-------- Data --------

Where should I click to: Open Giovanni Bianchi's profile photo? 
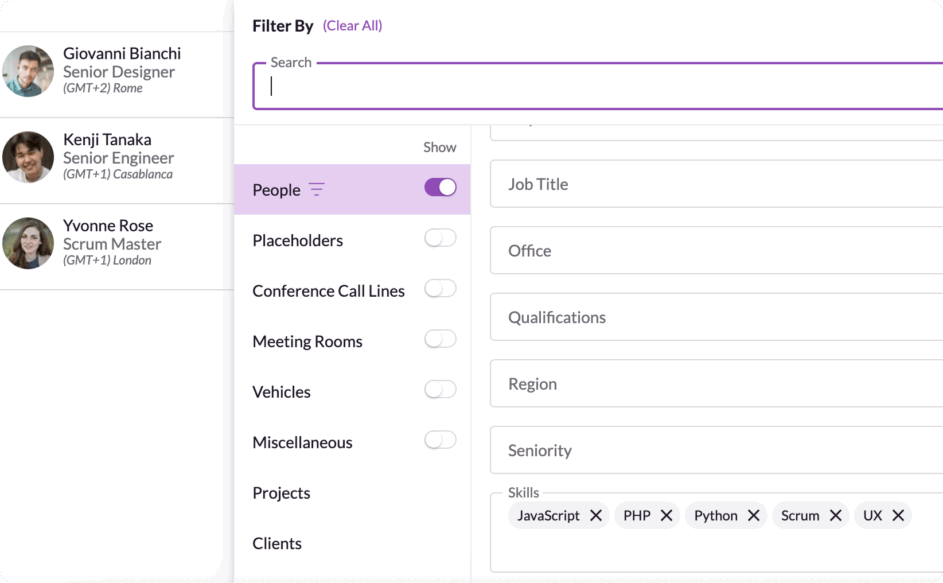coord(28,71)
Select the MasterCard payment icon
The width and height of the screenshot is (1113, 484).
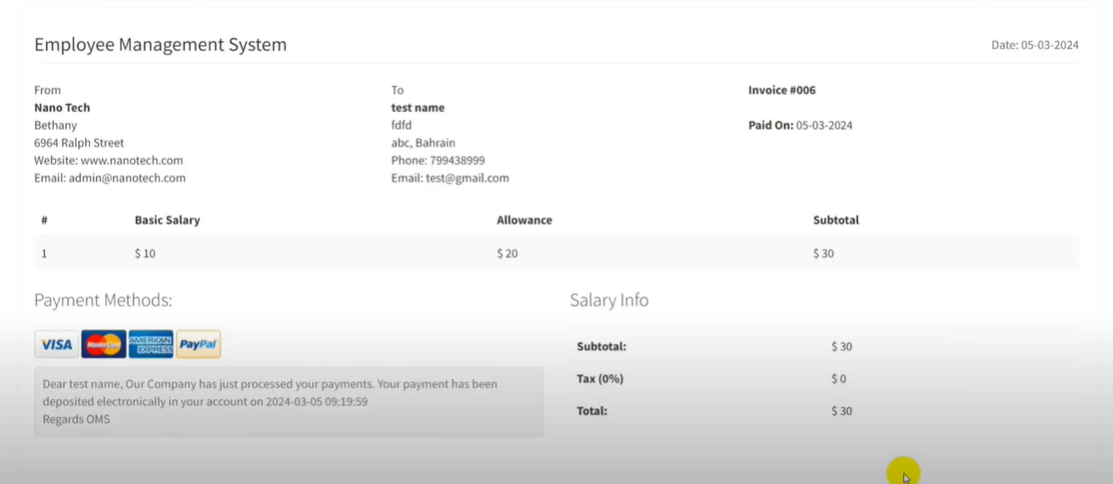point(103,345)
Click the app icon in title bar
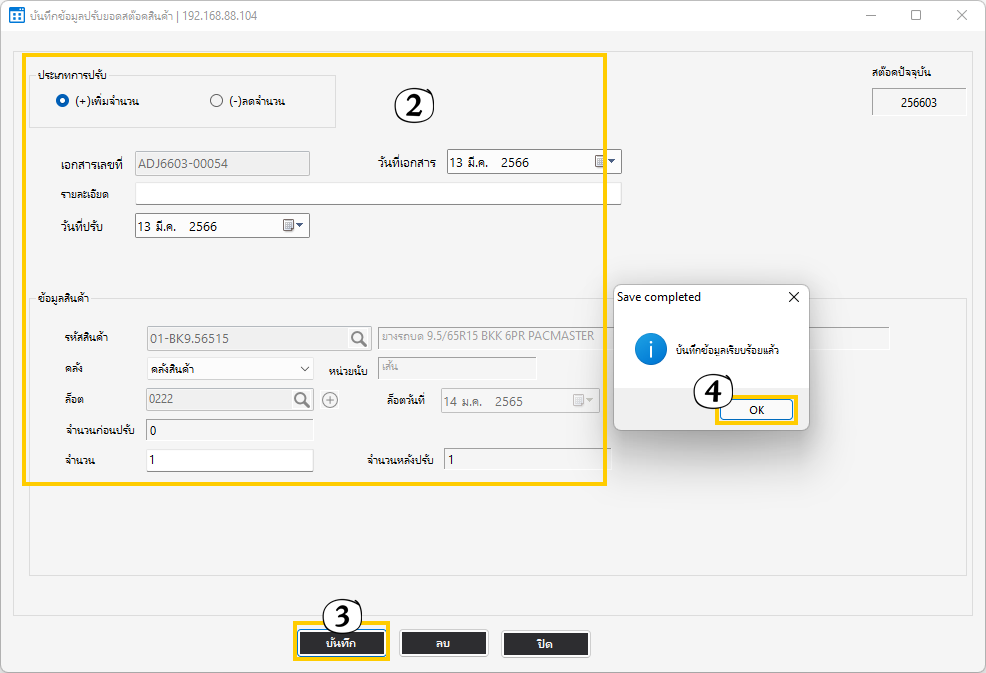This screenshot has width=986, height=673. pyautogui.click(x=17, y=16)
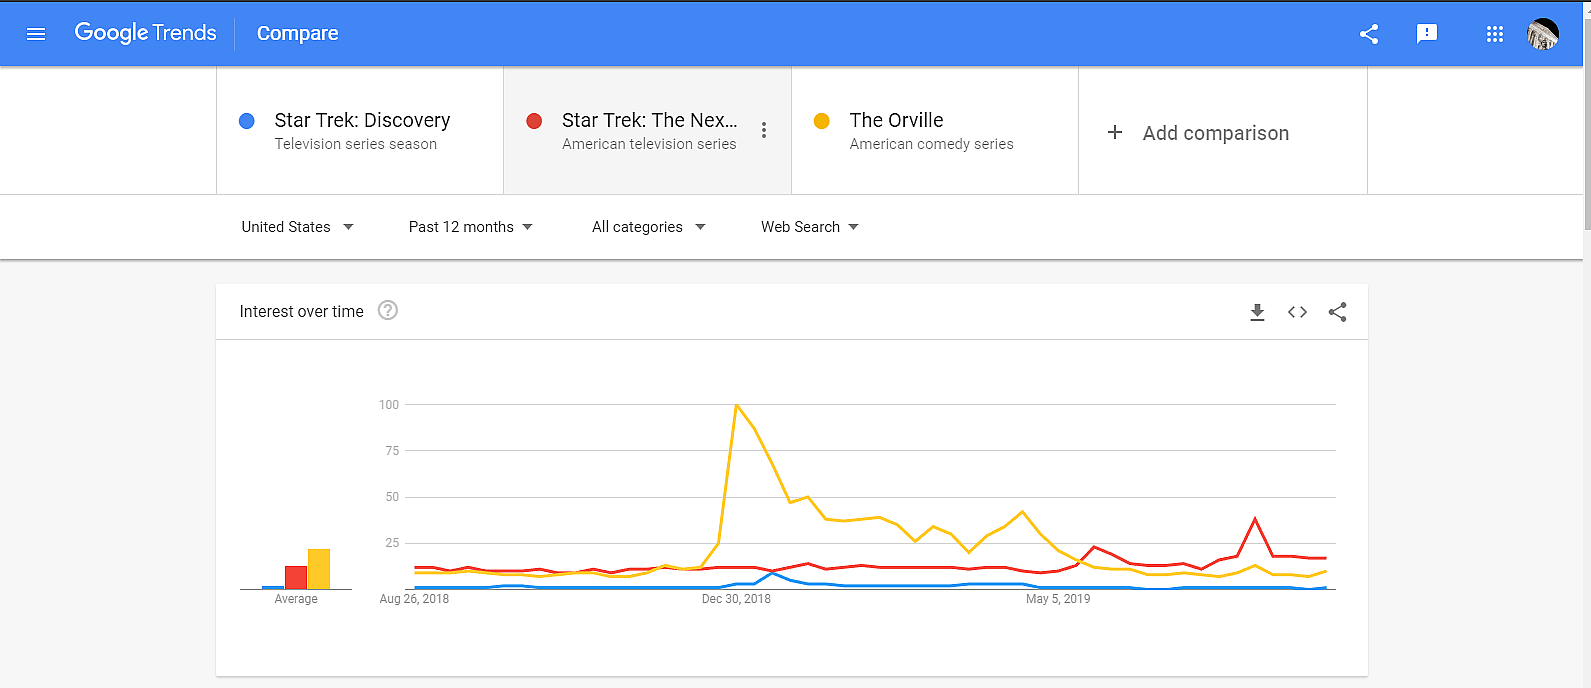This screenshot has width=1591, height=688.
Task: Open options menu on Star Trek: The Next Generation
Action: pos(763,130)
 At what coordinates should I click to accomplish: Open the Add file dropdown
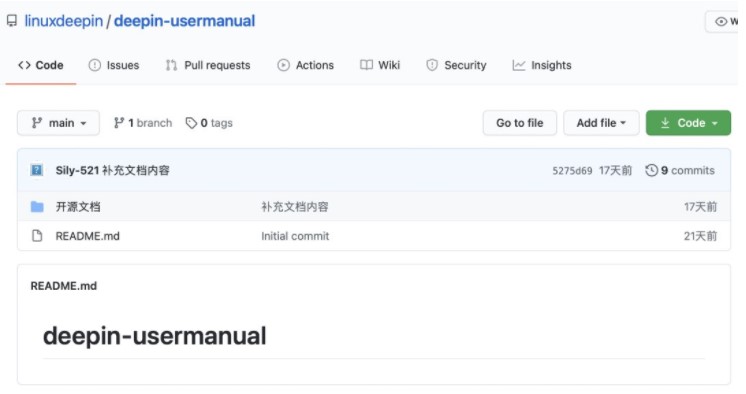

--------

What you should do: Print out every entry above without changing a word, and leave out the pictures.

Answer to this exercise:
Where should I click to: Open Giovanni Bianchi's profile photo? 
coord(28,71)
Select the MasterCard payment icon
The width and height of the screenshot is (1113, 484).
point(103,345)
Click the app icon in title bar
This screenshot has width=986, height=673. pyautogui.click(x=17, y=16)
This screenshot has width=1591, height=688.
Task: Open options menu on Star Trek: The Next Generation
Action: pos(763,130)
 At what coordinates should I click to accomplish: Open the Add file dropdown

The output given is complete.